What you need to do — Please revise the part of the material that opens with the line containing "Tick the select-all" and closes with the line containing "coord(327,89)", replacing "Toggle" with "Turn" and leaving everything else unchanged.

Records contained in a dataset
START

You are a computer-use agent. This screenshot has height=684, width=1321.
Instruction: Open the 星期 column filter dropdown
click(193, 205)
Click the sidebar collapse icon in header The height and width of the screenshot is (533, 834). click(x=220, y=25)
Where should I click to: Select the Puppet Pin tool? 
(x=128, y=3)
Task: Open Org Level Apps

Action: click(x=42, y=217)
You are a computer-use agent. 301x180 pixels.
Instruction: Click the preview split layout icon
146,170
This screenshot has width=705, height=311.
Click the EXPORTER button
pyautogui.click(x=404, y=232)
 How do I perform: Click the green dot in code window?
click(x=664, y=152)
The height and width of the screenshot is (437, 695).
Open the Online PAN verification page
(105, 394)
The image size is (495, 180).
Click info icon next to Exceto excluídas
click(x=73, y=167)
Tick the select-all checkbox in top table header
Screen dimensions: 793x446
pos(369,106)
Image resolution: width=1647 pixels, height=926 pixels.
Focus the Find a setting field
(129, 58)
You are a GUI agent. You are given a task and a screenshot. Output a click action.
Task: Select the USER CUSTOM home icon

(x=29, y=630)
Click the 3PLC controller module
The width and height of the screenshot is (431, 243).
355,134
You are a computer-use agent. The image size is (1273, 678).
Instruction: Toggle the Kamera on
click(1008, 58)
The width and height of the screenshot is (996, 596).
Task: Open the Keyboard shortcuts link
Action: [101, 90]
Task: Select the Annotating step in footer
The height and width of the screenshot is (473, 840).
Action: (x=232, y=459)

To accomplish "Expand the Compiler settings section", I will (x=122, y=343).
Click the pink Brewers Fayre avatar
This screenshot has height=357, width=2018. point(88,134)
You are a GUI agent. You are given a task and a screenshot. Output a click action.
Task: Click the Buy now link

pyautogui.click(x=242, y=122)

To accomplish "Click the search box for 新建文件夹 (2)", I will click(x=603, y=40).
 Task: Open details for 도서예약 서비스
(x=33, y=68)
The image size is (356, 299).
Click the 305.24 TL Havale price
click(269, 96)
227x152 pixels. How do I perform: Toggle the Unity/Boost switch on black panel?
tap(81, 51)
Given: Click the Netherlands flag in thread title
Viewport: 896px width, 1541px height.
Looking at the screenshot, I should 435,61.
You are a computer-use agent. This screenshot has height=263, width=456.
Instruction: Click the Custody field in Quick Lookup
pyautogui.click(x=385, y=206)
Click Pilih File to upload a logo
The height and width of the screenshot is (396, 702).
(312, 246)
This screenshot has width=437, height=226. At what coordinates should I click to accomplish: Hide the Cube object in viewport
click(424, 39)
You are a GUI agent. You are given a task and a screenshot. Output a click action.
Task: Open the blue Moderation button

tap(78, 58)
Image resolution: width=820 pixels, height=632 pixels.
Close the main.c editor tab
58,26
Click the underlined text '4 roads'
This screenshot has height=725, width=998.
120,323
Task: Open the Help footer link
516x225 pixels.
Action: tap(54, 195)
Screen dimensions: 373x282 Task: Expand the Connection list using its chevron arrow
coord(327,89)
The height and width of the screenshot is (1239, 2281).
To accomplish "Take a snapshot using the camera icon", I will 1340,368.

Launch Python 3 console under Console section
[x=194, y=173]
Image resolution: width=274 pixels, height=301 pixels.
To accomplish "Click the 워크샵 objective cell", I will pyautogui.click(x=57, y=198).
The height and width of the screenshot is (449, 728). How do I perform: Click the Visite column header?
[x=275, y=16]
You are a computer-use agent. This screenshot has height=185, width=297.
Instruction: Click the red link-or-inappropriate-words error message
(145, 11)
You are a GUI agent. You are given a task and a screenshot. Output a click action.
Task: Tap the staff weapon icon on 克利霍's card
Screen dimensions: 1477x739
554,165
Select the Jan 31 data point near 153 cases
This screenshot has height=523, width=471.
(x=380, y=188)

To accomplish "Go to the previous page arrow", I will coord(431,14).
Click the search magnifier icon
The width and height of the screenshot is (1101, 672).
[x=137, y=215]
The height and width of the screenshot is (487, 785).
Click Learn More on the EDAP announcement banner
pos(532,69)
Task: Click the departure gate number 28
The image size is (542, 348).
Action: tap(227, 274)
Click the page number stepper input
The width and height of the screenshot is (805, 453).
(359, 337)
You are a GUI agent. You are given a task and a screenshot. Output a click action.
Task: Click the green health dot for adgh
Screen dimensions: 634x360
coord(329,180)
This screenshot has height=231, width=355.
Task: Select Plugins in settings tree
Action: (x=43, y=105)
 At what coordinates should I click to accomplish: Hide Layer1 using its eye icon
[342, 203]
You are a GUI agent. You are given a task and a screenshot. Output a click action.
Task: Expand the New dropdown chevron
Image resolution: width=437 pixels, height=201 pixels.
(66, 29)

END

Finished answer —
Tick the select-all checkbox in top table header
Screen dimensions: 793x446
pos(369,106)
Image resolution: width=1647 pixels, height=926 pixels.
Focus the Find a setting field
(129, 58)
You are a GUI agent. You are given a task and a screenshot. Output a click action.
Task: Select the USER CUSTOM home icon

(x=29, y=630)
Click the 3PLC controller module
The width and height of the screenshot is (431, 243).
355,134
You are a computer-use agent. The image size is (1273, 678).
Instruction: Turn the Kamera on
click(1008, 58)
The width and height of the screenshot is (996, 596).
Task: Open the Keyboard shortcuts link
Action: [101, 90]
Task: Select the Annotating step in footer
The height and width of the screenshot is (473, 840).
Action: (x=232, y=459)

To accomplish "Expand the Compiler settings section", I will (x=122, y=343).
Click the pink Brewers Fayre avatar
This screenshot has height=357, width=2018. point(88,134)
You are a GUI agent. You are given a task and a screenshot. Output a click action.
Task: Click the Buy now link

pyautogui.click(x=242, y=122)

To accomplish "Click the search box for 新建文件夹 (2)", I will click(x=603, y=40).
 Task: Open details for 도서예약 서비스
(x=33, y=68)
The image size is (356, 299).
Click the 305.24 TL Havale price
click(269, 96)
227x152 pixels. How do I perform: Turn the Unity/Boost switch on black panel?
tap(81, 51)
Given: Click the Netherlands flag in thread title
Viewport: 896px width, 1541px height.
Looking at the screenshot, I should 435,61.
You are a computer-use agent. This screenshot has height=263, width=456.
Instruction: Click the Custody field in Quick Lookup
pyautogui.click(x=385, y=206)
Click Pilih File to upload a logo
The height and width of the screenshot is (396, 702).
(312, 246)
This screenshot has width=437, height=226. At what coordinates should I click to accomplish: Hide the Cube object in viewport
click(424, 39)
You are a GUI agent. You are given a task and a screenshot. Output a click action.
Task: Open the blue Moderation button

tap(78, 58)
Image resolution: width=820 pixels, height=632 pixels.
Close the main.c editor tab
58,26
Click the underlined text '4 roads'
This screenshot has height=725, width=998.
120,323
Task: Open the Help footer link
516x225 pixels.
Action: tap(54, 195)
Screen dimensions: 373x282 Task: Expand the Connection list using its chevron arrow
coord(327,89)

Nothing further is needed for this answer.